Фрагмент для чтения »
----
Тезис об историчности форм опыта выступил тем центром, вокруг которого стягиваются важнейшие темы и мысли “позднего” Фуко. Это открыло возможность для формулирования совершенно новой философской проблемы: критического анализа “онтологии настоящего” Это был тот топос, где оказывались возможными свобода и свободное действие; но это точно так же являлось возможностью для Фуко определить свое место относительно философской традиции.

Выражением “онтология настоящего” Фуко стал пользоваться в самые последние годы жизни. Он и раньше говорил о необходимости “диагностировать настоящее” о задаче “анализировать наше собственное настоящее” но прежде это не было центральной точкой его самоосознания как философа. «Существуют, говорил Фуко в беседе в 1983 “По поводу генеалогии этики”, три возможные области генеалогий. Во-первых, историческая онтология нас самих в наших отношениях к истине, истине, которая позволяет нам конституировать себя в качестве субъектов познания; далее, историческая онтология нас самих в наших отношениях к полю власти, где мы конституируем себя в качестве субъектов действия на других; наконец, историческая онтология наших отношений к морали, которая позволяет нам конституировать себя в качестве этических субъектов. Возможны, стало быть, три оси для генеалогии. Все три присутствовали, пусть и несколько неясным образом, в “Истории безумия” Я рассмотрел ось истины в “Рождении клиники” и в “Археологии знания” Я развернул ось власти в “Надзирать и наказывать” а моральную ось — в “Истории сексуальности”». Так сам Фуко резюмировал основные идеи и проблемы своей сложной творческой эволюции.

Фуко зафиксировал три знаменующие собой современную культуру и взаимосвязанные тенденции.

Во-первых , это формирование нового языка (равно как и нового отношения к языку), связанного с радикальным отказом от однозначной сопряженности языковой реальности с определенным и стабильным тезаурусом культурной традиции, задающей языковым феноменам внеязыковую размерность, причем имплицитность данной процедуры, как правило, приводит к тому, что содержание культурной традиции получает возможность претендовать на статус “естественного” условия дискурса.

Современная культура может быть выражена, по мнению Фуко, только в ином языке, не связанном с традицией (и не связанным традицией): “этот непреклонный, этот неминуемый язык, тот язык, чьими существенными элементами будут разрыв, крутизна, растерзанный профиль, оказывается кругообразным языком тем, что отсылает к самому себе и замыкается на постановке под вопрос своих пределов” Подобная трансформация языка не может не повлечь за собой и трансформацию стиля философствования, феноменологически проявляющуюся в “охватившем нашу философию” “замешательстве слова”, но реально связанную с глубинными сдвигами в самом типе мышления, знаменующими “не столько потерю языка, на что, казалось бы, указывает конец диалектики, сколько именно погружение философского опыта в язык и открытие того, что в нем, в языке, и в том движении, что совершает язык, когда говорит то, что не может быть сказано, — именно там совершается опыт предела как он есть, как должна его отныне мыслить философия”
----
Сохранённые данные »
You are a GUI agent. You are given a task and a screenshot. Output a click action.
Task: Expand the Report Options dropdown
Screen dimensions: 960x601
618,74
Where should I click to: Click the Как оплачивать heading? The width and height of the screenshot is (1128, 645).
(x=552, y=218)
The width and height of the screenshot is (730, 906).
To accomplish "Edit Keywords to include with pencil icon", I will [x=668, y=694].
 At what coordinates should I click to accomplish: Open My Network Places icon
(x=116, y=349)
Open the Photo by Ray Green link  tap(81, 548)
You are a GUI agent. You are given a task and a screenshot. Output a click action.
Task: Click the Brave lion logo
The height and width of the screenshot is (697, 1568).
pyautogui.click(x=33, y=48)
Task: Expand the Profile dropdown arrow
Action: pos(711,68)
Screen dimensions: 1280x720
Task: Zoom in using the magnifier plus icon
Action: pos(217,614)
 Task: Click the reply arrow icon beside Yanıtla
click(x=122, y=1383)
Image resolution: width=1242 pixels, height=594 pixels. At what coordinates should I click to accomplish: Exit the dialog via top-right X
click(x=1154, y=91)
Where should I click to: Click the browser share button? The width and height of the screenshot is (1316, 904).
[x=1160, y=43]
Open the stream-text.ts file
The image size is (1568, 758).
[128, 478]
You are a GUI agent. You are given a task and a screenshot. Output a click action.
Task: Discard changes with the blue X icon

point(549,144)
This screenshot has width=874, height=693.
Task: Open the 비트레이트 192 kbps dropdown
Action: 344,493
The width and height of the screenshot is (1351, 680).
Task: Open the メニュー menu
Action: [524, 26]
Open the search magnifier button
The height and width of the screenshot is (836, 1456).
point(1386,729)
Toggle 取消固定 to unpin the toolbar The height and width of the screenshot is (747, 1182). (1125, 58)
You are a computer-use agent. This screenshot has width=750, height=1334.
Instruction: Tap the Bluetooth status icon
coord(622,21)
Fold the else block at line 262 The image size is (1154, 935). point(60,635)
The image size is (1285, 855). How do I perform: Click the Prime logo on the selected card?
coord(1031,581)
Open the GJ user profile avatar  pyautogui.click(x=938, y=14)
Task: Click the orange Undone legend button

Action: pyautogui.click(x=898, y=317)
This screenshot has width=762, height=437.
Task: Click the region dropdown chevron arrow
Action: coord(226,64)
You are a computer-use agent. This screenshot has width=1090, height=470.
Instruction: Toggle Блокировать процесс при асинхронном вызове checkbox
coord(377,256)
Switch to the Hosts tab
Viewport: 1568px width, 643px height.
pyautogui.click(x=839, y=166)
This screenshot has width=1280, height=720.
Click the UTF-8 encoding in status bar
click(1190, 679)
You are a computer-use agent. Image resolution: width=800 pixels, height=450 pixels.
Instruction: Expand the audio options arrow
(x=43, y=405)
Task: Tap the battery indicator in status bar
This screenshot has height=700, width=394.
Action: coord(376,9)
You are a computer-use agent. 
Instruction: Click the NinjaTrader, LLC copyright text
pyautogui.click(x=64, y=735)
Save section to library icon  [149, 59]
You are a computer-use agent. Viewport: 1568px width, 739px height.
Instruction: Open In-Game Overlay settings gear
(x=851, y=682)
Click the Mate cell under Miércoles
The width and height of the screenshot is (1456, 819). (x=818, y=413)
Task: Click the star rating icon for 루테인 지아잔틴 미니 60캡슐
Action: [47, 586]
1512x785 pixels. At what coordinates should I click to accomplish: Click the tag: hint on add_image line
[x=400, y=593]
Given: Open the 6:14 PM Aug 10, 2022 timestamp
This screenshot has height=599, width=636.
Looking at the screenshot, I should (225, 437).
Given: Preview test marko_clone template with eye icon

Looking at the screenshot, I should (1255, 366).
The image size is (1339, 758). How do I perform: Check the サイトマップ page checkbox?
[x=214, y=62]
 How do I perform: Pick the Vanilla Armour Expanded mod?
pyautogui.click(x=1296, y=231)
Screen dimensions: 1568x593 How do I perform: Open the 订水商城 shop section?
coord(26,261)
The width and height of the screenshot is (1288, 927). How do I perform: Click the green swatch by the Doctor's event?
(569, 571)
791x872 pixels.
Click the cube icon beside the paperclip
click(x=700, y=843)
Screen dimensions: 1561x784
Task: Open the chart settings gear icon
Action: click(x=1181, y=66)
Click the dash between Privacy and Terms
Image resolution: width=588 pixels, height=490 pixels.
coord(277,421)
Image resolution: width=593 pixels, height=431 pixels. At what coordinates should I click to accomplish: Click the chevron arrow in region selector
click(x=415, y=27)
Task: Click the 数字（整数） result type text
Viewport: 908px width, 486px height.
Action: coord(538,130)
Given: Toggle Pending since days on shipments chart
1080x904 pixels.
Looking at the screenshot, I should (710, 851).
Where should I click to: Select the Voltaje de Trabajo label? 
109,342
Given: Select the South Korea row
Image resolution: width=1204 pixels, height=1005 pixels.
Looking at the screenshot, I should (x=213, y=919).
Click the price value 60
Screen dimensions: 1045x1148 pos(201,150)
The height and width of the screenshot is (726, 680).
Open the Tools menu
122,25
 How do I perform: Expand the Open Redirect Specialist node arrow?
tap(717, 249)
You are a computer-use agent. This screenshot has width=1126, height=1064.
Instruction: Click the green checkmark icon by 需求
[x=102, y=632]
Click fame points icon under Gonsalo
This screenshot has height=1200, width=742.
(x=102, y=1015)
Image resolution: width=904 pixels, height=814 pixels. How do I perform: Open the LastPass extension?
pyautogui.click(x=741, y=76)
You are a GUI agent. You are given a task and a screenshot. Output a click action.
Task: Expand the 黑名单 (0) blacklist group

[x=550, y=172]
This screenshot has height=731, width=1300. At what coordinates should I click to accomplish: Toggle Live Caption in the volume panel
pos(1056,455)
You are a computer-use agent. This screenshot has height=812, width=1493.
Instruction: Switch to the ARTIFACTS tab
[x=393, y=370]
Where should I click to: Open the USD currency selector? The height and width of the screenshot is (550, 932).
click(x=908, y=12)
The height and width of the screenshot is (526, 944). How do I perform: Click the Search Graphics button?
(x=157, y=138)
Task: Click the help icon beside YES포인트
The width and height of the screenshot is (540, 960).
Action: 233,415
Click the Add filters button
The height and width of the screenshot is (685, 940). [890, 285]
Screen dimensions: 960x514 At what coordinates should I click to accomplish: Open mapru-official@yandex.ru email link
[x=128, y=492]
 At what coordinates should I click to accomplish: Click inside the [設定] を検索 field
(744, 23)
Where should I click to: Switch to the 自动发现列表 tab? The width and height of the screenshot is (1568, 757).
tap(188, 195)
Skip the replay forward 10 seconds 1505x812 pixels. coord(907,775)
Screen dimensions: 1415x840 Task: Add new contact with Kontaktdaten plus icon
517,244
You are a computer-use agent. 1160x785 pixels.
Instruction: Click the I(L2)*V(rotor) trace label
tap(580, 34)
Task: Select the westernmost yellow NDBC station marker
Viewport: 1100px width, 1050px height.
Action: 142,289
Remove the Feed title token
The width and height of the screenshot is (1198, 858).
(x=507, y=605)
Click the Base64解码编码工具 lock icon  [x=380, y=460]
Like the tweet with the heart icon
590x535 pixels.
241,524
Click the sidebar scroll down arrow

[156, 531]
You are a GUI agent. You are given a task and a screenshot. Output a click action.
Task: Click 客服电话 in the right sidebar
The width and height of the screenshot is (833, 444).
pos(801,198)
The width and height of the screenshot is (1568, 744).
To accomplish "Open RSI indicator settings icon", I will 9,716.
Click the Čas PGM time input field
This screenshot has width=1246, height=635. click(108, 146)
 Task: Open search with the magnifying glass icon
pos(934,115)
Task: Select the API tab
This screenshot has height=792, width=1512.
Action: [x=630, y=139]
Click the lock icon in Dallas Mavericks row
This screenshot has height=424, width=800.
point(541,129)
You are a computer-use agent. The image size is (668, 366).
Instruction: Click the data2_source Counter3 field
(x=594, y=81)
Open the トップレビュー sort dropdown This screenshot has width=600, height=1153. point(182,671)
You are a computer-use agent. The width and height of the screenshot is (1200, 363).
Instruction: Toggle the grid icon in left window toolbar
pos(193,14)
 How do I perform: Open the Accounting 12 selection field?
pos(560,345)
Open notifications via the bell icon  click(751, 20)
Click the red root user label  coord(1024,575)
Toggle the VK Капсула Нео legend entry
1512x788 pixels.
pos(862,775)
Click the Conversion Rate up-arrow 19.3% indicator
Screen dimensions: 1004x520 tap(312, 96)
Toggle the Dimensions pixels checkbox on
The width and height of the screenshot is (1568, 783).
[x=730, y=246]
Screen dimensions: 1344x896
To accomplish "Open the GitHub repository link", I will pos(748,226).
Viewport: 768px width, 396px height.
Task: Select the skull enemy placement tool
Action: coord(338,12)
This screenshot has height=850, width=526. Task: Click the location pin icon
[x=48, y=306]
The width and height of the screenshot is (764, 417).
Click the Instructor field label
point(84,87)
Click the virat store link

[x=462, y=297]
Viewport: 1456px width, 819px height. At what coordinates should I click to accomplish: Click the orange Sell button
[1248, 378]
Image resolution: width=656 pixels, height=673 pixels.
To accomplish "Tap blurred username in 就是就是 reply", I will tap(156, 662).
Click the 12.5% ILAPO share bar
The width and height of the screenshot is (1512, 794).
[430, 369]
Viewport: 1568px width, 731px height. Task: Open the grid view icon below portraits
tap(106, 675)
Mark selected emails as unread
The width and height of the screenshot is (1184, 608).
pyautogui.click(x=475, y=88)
----
Список заданий »
1. Прибавьте 78 к каждой координате в ответах и приведите заново все строки данных вместе с запросами, от строки с «Screen dimensions: 1415x840» до строки с «Action: 142,289» включительно.
2. Продолжите фрагмент о философии позднего Фуко, начав сразу после его последнего предложения.
Фрагмент и строки данных никак не связаны между собой.

Ответы к упражнению »
1.
Screen dimensions: 1415x840 Task: Add new contact with Kontaktdaten plus icon
595,322
You are a computer-use agent. 1160x785 pixels.
Instruction: Click the I(L2)*V(rotor) trace label
tap(658, 112)
Task: Select the westernmost yellow NDBC station marker
Viewport: 1100px width, 1050px height.
Action: 220,367

2.
По Фуко, “язык... говорит как бы сам собой — без говорящего субъекта и без собеседника”; “язык раскрывает свое бытие в преодолении своих границ... язык говорит то, что не может быть сказано” Носитель такого языка являет собой “Я” совсем иное, нежели субъект классической философии: “может быть, язык определяет то пространство опыта, где субъект, который говорит, вместо того, чтобы выражать себя, себя выставляет, идет навстречу своей собственной конечности и в каждом слове посылает себя к своей собственной смерти” (один из многочисленных аспектов характерной для постмодернизма презумпции “смерти субъекта”).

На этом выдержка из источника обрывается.